** start **

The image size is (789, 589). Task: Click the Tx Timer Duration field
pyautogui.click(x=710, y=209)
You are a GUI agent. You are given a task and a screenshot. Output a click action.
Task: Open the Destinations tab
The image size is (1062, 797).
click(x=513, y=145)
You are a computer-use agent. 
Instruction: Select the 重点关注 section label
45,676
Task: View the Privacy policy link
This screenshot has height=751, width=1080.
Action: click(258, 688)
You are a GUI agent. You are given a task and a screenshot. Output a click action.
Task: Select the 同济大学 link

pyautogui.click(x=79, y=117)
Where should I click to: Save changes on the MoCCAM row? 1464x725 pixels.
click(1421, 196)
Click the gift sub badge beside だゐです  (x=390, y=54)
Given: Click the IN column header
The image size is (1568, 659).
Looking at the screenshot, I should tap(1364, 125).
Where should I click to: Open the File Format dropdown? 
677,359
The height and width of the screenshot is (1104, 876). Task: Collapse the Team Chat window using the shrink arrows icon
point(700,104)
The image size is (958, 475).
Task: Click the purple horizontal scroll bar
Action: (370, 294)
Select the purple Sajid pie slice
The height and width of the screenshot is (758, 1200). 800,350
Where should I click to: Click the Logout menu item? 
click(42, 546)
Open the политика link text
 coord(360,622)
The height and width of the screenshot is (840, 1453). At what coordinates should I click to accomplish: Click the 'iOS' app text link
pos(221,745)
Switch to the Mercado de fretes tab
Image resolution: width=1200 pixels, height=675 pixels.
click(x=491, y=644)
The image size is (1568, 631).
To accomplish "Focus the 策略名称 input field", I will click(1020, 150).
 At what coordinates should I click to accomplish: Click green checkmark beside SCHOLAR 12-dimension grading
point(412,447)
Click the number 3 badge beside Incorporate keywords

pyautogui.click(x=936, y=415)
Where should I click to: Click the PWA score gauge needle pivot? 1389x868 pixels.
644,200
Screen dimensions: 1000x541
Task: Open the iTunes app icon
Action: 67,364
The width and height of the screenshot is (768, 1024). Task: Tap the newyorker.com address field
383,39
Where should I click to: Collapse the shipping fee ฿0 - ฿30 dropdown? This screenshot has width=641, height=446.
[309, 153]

** end **

## EXERCISE
Retype the entries starting with the line that contains "Where should I click to: Collapse" and going on through the end of the entries, both included.

## FINAL RESULT
Where should I click to: Collapse the shipping fee ฿0 - ฿30 dropdown? This screenshot has width=641, height=446.
[309, 153]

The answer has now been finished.